Is the jury here? Survival advantage with lap surgery for rectal cancer

Laparoscopic surgery may improve long-term overall survival (OS) compared to open surgery for patients with rectal cancer, according to results from a large meta-analysis.

The estimated 5-year OS rate for patients who underwent laparoscopic surgery was 76.2%, compared with 72.7% for those who underwent open surgery.

“The survival benefit of laparoscopic surgery is encouraging and supports the routine use of laparoscopic surgery for adult patients with rectal cancer in the era of minimally invasive surgery,” write the authors, led by Leping Li, MD, from the Department of Gastrointestinal Surgery, Shandong Provincial Hospital, Shandong, China

The article was published online in Open JAMA Network.

Surgery is an essential part in the treatment of rectal cancer, but the advantages of laparoscopic surgery over open surgery are unclear. Over the past 15 years, randomized clinical trials (RCTs) have shown comparable long-term results for laparoscopic and open surgery. However, in most meta-analyses that have assessed the evidence more broadly, researchers have used an “inappropriate” method for pooled analysis.

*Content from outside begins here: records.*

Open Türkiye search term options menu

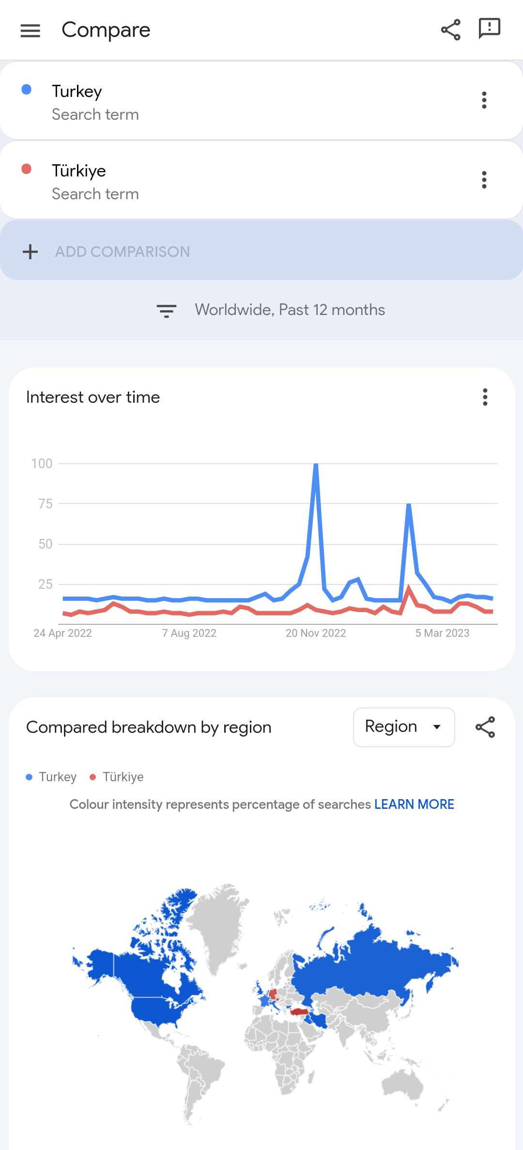(484, 180)
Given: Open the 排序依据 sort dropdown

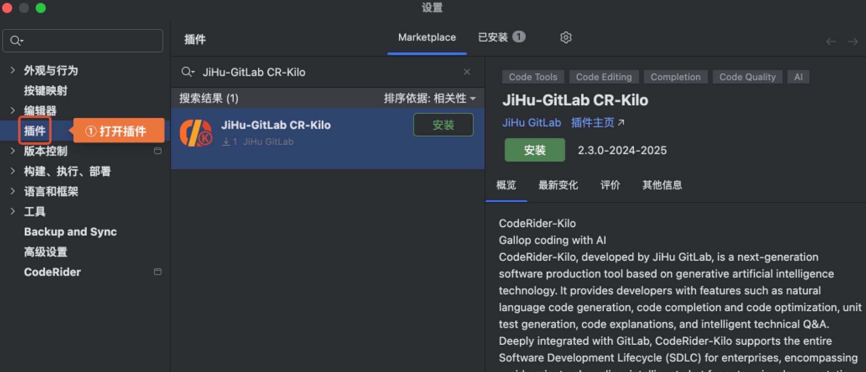Looking at the screenshot, I should (430, 98).
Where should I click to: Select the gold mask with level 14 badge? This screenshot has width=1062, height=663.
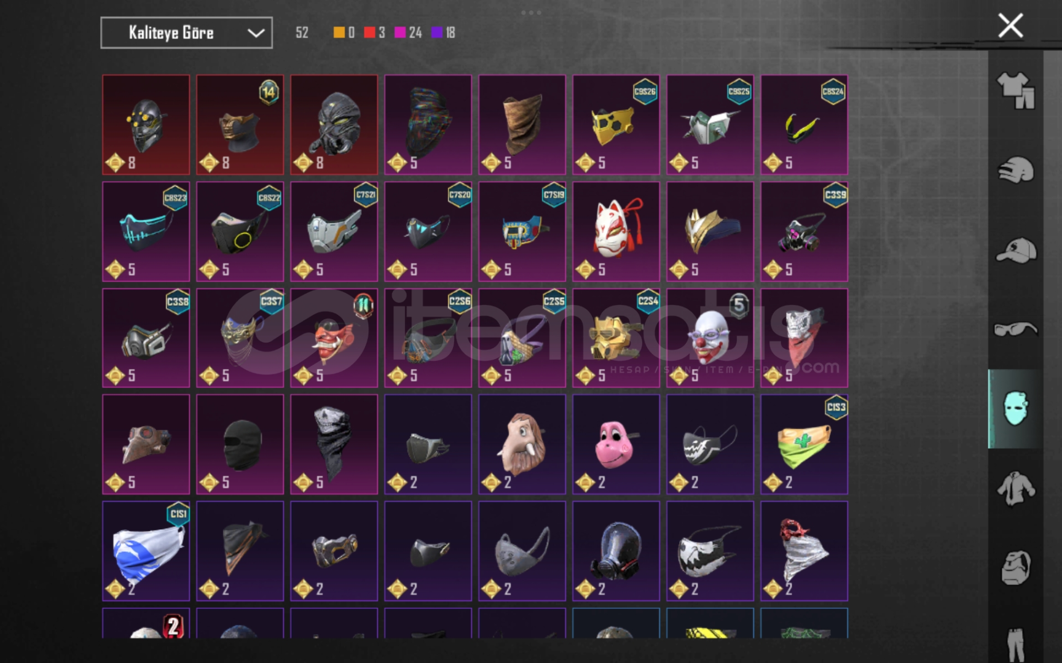click(240, 125)
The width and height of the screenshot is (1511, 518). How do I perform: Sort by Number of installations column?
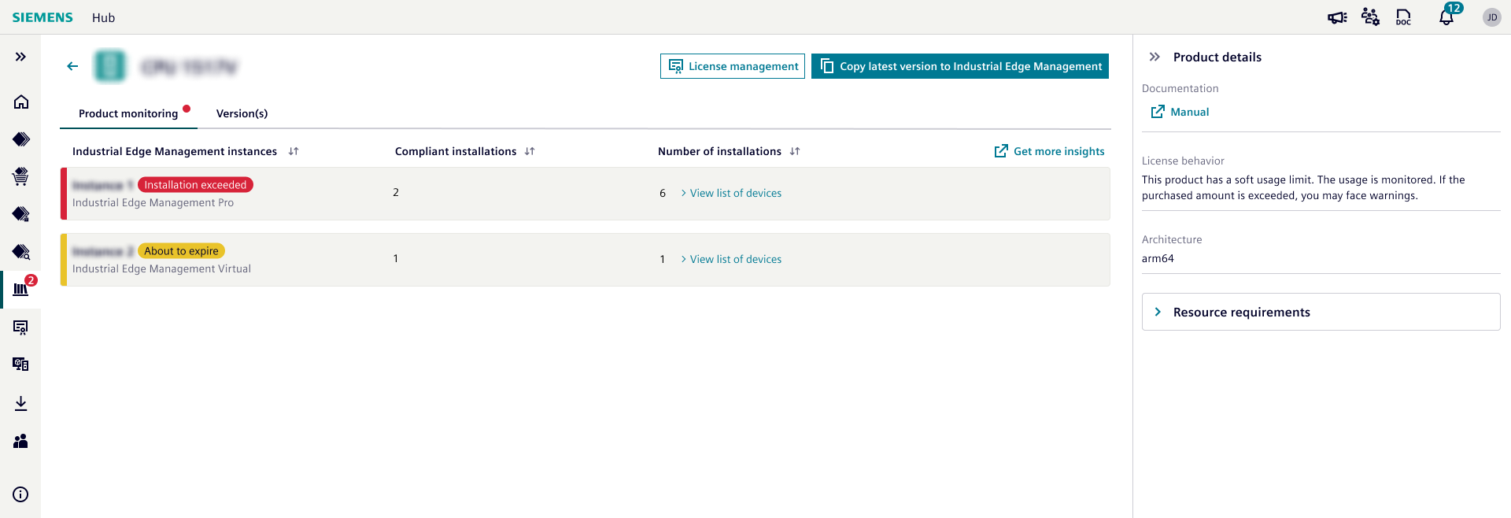[x=795, y=151]
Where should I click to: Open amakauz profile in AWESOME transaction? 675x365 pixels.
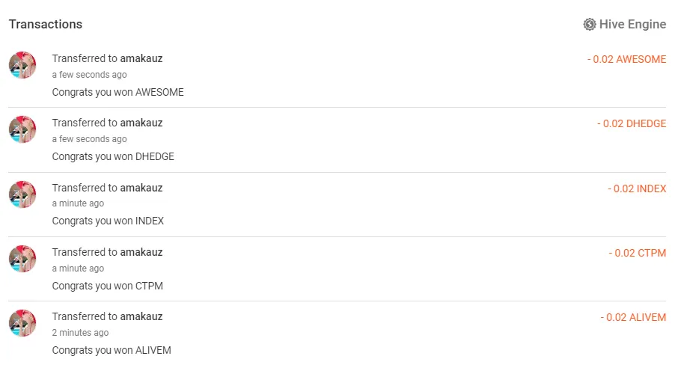click(141, 58)
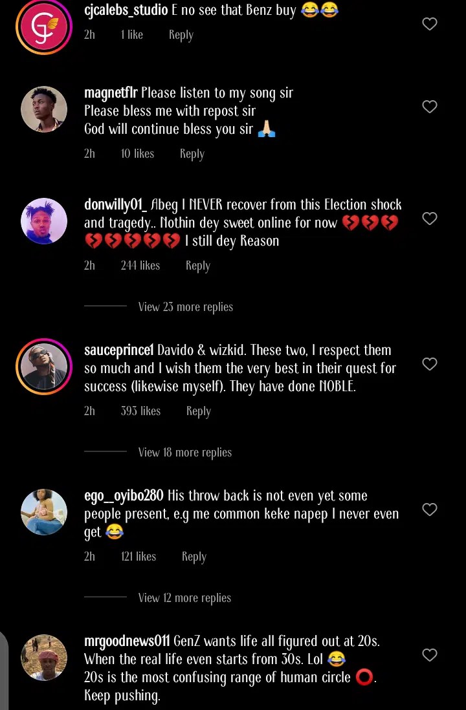Open sauceprince1's profile picture story
466x710 pixels.
[44, 367]
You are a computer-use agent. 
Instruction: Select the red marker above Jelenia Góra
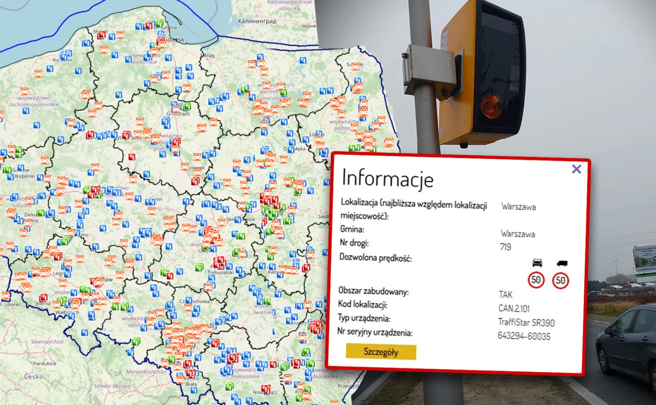tap(44, 298)
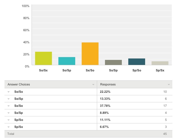Viewport: 176px width, 140px height.
Task: Click the Answer Choices column header
Action: coord(19,84)
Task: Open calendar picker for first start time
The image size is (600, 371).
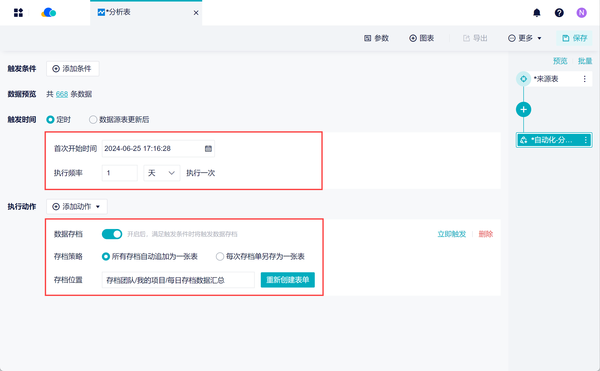Action: click(x=208, y=149)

Li and her colleagues wanted to perform their own meta-analysis to better understand whether the long-term outcome evidence supports or opposes the use of laparoscopic surgery for rectal cancer.

In the present study, the authors conducted a meta-analysis of individual participant data using time-to-event data and focused on long-term survival outcomes after laparoscopic or open surgery for adult patients with rectal cancer.

A total of 10 articles involving 12 RCTs and 3709 participants were included. In these, 2097 patients were randomly assigned to undergo laparoscopic surgery, and 1612 were randomly assigned to undergo open surgery. The studies focused on a global population, with participants from Europe, North America and East Asia.

In a one-step analysis, the authors found that disease-free survival was slightly better in patients who underwent laparoscopic surgery, but the results were statistically similar (relative risk [HR]0.92; P = 0.26).

However, with regard to OS, those who had undergone laparoscopic surgery fared significantly better (HR, 0.85; P = .02).

These results held in the two-step analysis for disease-free survival (HR, 0.92; P = 0.25) and OS (RR, 0.85; P = .02). A sensitivity analysis conducted with large RCTs yielded similar pooled effect sizes for disease-free survival (HR, 0.91; P = 0.20) and OS (RR, 0.84; P = .03).

The authors highlight several reasons why laparoscopic surgery may be associated with better survival. First, the authors note, the faster recovery from the minimally invasive procedure could allow patients to start adjuvant therapy sooner. Additionally, reduced stress responses and higher levels of immune function in patients undergoing minimally invasive surgery may contribute to a long-term survival benefit.

“These findings address concerns about the efficacy of laparoscopic surgery,” the authors write. However, “further studies are needed to explore the specific mechanisms underlying the positive effect of laparoscopic surgery on OS.”

No external source of funding has been identified. The authors did not disclose any relevant financial relationship.